2. The system of claim 1, further comprising the gestural input
device is a handheld device.
3. The system of claim 2, further comprising the gestural input
device including motion sensors and configured to alter the audio
track represented on the screen based on movements of the gestural
input device, the gestural input device further configured to
present a three dimensional representation of the plurality of
audio tracks based on the source of origin of each sound track,
wherein the user views this three dimensional representation with
the user being centrally located among the sources of origin.
4. The system of claim 2, further comprising the handheld device is
a tablet device with a touch screen display.
5. The system of claim 1, further comprising the icons associated
with the sound tracks only being presented to the user of the
system when the tracks are audible.
6. The system of claim 1, further comprising the lateral position
of presentation of the icons to the user of the system representing
the source of origin associated with the sound track corresponding
to each icon and wherein multiple icons may be positioned
vertically with respect to each other to represent multiple audio
tracks originating from the same location.
7. The system of claim 1, further comprising the presentation of an
icon corresponding to an audio track may be temporarily altered to
represent a change in the audio characteristics of the audio track
and wherein the icon returns to a default representation.
Description
CROSS REFERENCE TO RELATED APPLICATION
[0001] The present application claims priority to U.S. Provisional
Application Ser. No. 61/718,179, filed on Oct. 24, 2012, the
disclosure of which is incorporated herein by reference in it
entirety.
BACKGROUND
[0002] Conventional audio recording software use skeuomorphic
designs based on analog audio hardware, which causes an inefficient
use of screen space and unintuitive organization of large
multi-track recordings. Other devices organize tracks numerically
and such a representation can be difficult or confusing for users
with large multi-track sessions. Also, only so many tracks can be
seen at a given time on the computer screen before a user would
have to scroll left or right to see more.

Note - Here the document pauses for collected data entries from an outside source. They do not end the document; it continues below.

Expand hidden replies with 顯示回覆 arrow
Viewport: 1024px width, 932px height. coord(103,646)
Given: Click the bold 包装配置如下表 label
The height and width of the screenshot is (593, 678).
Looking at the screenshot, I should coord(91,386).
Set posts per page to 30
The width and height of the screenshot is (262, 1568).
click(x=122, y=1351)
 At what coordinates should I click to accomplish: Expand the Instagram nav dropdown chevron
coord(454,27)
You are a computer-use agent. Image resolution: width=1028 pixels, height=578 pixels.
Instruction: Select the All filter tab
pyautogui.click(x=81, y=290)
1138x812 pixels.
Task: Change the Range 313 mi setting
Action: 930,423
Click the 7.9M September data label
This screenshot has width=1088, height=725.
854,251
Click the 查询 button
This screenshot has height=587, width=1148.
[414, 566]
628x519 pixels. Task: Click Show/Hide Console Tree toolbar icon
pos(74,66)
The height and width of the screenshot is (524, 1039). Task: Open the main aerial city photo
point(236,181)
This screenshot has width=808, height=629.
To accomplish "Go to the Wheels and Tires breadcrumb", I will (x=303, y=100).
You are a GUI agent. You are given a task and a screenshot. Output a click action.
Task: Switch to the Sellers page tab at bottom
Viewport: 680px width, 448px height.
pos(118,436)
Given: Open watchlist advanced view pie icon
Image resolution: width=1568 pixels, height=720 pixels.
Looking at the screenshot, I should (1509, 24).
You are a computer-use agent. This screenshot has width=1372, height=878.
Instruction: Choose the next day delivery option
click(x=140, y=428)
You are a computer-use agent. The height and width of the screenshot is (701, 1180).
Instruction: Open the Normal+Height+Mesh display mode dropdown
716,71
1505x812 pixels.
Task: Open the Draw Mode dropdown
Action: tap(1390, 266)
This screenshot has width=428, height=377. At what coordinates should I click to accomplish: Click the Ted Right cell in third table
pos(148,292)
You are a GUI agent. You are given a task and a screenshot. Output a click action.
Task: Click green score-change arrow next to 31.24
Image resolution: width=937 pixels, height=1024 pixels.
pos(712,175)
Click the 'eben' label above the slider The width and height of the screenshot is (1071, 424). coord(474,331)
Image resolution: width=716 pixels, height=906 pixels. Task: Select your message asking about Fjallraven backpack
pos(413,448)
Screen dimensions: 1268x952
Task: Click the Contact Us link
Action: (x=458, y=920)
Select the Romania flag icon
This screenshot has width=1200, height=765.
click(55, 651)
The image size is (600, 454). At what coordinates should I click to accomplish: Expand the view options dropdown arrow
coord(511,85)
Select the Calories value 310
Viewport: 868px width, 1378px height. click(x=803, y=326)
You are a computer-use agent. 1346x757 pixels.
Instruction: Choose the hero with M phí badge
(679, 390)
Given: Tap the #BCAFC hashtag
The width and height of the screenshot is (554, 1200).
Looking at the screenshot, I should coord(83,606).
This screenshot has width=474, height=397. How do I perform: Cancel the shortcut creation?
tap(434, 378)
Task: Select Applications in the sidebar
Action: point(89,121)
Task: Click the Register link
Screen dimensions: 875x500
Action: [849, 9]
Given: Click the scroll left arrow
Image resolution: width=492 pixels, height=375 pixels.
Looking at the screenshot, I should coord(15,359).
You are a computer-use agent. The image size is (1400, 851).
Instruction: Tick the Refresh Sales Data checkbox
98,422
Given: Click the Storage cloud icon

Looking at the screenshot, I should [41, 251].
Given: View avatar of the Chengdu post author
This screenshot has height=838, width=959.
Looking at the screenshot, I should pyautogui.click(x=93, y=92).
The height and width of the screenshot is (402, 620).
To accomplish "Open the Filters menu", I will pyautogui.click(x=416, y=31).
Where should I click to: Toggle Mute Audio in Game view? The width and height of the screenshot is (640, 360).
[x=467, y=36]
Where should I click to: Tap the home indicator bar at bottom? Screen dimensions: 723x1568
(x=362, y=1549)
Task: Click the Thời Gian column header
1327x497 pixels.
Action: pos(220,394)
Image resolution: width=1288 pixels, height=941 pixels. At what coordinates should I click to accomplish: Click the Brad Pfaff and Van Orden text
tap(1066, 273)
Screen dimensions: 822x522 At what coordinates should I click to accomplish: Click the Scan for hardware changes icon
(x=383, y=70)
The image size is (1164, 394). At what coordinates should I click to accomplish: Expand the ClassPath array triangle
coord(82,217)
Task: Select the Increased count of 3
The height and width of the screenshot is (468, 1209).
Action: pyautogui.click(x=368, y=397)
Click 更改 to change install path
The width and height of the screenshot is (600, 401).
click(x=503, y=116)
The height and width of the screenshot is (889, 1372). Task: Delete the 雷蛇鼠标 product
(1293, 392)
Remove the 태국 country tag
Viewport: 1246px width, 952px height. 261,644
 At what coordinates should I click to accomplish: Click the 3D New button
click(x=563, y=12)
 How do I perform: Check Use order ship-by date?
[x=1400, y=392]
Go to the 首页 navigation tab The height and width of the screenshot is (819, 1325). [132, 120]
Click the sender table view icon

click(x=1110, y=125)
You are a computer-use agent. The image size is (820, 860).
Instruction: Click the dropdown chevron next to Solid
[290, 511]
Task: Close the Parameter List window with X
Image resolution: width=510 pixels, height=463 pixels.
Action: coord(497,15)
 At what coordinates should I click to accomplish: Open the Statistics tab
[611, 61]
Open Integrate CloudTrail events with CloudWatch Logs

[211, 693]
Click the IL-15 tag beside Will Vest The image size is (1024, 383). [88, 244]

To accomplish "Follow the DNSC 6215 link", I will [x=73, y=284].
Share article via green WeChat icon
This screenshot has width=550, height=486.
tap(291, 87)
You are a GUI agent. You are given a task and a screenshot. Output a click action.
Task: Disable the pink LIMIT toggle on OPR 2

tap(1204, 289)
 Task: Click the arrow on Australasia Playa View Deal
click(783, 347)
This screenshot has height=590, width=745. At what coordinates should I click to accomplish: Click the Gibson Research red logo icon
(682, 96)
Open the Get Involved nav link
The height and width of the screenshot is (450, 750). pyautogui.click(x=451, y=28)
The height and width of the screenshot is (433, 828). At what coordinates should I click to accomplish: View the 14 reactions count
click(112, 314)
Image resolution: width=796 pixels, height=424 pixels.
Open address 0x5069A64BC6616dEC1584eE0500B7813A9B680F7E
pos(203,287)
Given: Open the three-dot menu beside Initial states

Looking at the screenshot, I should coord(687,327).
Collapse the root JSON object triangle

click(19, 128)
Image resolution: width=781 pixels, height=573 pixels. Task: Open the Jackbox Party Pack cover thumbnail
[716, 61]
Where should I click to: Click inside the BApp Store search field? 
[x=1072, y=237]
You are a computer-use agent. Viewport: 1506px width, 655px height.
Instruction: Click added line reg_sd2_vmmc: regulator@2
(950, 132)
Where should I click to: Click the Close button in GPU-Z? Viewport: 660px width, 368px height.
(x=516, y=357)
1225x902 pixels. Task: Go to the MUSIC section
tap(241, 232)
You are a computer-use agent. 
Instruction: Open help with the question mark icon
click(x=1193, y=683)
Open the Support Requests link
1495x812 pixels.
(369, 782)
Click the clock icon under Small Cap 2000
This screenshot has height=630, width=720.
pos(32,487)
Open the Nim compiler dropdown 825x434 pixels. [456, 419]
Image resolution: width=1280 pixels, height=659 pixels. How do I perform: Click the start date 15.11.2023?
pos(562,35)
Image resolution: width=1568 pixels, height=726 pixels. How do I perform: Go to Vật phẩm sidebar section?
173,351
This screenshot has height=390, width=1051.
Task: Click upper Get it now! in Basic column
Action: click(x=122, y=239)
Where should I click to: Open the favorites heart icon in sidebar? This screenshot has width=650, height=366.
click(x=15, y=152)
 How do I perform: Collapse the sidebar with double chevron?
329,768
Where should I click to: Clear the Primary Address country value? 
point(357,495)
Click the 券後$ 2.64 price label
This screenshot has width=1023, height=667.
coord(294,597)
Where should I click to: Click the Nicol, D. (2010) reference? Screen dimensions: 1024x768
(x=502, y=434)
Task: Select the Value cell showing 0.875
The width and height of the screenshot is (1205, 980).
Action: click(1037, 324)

[0003] Improvements to conventional approaches to visualizing and
representing tracks are desirable. Such improvements might be in
the form of organizing audio tracks as images in 2D or 3D space
(augmented reality) so that many tracks can be seen together at the
same time and in a visually accurate way. Such improvements might
also include animating the images based on volume and aural
position, so that images representing tracks for sounds coming from
one direction can move out of the way in the visualization so that
only relevant audio tracks will be displayed to a user based on the
direction the user is facing.
BRIEF DESCRIPTION OF THE DRAWINGS
[0004] The accompanying drawing figures, which are incorporated in
and constitute a part of the description, illustrate several
aspects of the present disclosure and together with the
description, serve to explain the principles of the present
disclosure. A brief description of the figures is as follows:
[0005] FIG. 1 is a top plan view of a computing device with a
graphical user interface according to the present disclosure
illustrating a drag gesture to change a track's stereo pan and a
pinch gesture to change the track's gain.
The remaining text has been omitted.